| EXERCISE INSTRUCTIONS |
Of all the entries below, only the lines from the one with "[instagram] (226, 527)" up to and including the one with "CONVOCATORIA (161, 894)" are to be duplicated exactly.

| MATERIALS PROVIDED |
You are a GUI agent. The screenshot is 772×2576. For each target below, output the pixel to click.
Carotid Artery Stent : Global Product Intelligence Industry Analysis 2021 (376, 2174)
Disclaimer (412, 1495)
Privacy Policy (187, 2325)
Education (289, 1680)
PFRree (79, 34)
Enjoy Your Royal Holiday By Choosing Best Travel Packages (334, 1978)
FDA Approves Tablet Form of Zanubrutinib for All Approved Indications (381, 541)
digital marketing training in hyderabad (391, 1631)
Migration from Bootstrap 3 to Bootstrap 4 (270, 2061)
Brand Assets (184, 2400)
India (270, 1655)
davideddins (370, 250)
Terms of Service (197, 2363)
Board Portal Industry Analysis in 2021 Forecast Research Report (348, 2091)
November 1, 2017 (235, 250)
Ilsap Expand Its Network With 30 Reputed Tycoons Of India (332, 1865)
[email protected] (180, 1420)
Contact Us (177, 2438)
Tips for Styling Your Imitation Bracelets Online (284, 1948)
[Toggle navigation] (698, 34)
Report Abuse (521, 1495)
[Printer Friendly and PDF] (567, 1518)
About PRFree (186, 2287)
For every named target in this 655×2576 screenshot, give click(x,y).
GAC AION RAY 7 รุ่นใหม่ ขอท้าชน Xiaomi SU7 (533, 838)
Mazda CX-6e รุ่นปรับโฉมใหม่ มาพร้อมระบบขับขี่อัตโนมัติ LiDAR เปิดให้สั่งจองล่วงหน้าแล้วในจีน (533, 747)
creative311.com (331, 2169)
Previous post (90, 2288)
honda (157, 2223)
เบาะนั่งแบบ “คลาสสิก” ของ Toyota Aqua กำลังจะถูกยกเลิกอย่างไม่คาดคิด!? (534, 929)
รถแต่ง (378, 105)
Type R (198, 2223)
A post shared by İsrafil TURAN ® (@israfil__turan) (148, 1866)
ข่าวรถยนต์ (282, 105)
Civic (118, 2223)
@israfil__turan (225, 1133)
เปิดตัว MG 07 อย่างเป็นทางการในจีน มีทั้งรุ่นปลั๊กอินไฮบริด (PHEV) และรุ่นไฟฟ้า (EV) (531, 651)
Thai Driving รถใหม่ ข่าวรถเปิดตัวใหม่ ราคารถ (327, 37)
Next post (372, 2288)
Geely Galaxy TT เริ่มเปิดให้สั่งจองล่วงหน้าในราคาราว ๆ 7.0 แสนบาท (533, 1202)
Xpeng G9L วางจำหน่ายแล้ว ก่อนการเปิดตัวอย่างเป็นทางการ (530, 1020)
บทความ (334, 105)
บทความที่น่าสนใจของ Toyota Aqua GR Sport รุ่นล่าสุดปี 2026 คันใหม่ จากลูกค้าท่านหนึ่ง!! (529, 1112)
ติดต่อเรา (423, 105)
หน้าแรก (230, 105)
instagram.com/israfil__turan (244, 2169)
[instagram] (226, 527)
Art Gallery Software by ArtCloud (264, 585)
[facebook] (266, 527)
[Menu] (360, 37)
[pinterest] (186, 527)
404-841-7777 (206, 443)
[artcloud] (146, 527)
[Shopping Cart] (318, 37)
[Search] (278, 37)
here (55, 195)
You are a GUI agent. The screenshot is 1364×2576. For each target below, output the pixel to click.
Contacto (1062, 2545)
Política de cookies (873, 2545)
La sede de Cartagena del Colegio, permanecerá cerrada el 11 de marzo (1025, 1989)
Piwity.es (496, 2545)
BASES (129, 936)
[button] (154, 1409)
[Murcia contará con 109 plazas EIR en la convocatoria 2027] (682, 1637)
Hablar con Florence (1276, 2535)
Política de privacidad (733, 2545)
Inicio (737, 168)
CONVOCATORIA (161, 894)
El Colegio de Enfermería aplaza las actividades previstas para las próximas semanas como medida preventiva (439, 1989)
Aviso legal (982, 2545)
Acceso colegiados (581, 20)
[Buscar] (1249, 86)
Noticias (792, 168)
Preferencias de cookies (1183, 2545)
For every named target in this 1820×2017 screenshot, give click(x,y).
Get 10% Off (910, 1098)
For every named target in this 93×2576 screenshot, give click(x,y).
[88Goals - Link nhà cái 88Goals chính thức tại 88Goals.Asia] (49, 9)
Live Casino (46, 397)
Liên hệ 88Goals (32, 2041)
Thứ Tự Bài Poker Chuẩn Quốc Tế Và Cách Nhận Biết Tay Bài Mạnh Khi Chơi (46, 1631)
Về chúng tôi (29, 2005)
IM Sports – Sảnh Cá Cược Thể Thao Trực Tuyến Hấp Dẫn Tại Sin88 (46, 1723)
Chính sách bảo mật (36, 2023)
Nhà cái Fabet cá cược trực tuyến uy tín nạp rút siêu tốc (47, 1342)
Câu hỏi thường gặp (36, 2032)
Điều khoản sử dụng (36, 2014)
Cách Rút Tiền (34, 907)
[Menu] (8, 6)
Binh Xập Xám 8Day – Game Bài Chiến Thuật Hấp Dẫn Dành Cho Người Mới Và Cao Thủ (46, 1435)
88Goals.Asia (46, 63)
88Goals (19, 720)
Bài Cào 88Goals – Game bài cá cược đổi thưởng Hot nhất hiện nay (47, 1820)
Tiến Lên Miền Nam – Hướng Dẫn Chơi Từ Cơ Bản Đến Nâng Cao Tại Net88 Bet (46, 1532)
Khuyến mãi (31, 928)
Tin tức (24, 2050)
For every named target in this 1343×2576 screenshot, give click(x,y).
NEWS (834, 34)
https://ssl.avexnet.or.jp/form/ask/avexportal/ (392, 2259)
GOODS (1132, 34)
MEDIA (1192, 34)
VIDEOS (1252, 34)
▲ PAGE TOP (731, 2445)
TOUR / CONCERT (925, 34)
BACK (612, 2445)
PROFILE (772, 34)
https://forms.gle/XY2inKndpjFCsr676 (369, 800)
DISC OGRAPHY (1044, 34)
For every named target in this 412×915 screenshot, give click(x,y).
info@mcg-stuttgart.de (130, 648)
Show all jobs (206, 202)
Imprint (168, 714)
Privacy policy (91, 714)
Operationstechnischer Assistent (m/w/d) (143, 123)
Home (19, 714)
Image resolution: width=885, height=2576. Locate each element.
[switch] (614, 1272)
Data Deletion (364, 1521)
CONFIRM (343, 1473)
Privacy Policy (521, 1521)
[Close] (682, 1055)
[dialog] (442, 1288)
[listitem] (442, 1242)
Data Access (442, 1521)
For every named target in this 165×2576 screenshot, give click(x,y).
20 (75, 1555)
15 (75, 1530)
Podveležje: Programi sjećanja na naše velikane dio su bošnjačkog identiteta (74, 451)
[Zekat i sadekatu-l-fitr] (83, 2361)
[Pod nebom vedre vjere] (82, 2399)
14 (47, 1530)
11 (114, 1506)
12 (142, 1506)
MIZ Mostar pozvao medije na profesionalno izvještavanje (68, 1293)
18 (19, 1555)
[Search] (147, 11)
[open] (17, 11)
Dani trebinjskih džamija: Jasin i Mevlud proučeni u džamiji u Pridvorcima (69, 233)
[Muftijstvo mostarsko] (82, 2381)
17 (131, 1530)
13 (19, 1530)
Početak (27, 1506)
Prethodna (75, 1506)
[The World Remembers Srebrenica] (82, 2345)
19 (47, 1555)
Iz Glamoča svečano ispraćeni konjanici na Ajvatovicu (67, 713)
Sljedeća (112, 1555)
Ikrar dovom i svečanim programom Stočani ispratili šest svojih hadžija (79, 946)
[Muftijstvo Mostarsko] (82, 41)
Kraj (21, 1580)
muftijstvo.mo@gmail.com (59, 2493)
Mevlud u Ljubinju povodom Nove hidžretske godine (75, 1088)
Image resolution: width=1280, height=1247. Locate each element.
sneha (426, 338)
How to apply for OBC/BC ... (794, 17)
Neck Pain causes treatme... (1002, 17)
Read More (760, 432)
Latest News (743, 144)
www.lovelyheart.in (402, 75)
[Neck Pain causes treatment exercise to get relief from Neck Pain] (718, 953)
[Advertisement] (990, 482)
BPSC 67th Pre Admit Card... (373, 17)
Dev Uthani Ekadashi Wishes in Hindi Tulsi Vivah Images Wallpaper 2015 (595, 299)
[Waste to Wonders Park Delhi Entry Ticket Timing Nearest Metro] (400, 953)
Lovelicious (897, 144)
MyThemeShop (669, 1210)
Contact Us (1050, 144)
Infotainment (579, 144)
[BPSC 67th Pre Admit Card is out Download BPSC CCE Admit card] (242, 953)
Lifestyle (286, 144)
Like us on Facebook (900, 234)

| WRITTEN SOLUTION |
[instagram] (226, 527)
Art Gallery Software by ArtCloud (264, 585)
[facebook] (266, 527)
[Menu] (360, 37)
[pinterest] (186, 527)
404-841-7777 (206, 443)
[artcloud] (146, 527)
[Shopping Cart] (318, 37)
[Search] (278, 37)
here (55, 195)
You are a GUI agent. The screenshot is 1364×2576. For each target below, output the pixel to click.
Contacto (1062, 2545)
Política de cookies (873, 2545)
La sede de Cartagena del Colegio, permanecerá cerrada el 11 de marzo (1025, 1989)
Piwity.es (496, 2545)
BASES (129, 936)
[button] (154, 1409)
[Murcia contará con 109 plazas EIR en la convocatoria 2027] (682, 1637)
Hablar con Florence (1276, 2535)
Política de privacidad (733, 2545)
Inicio (737, 168)
CONVOCATORIA (161, 894)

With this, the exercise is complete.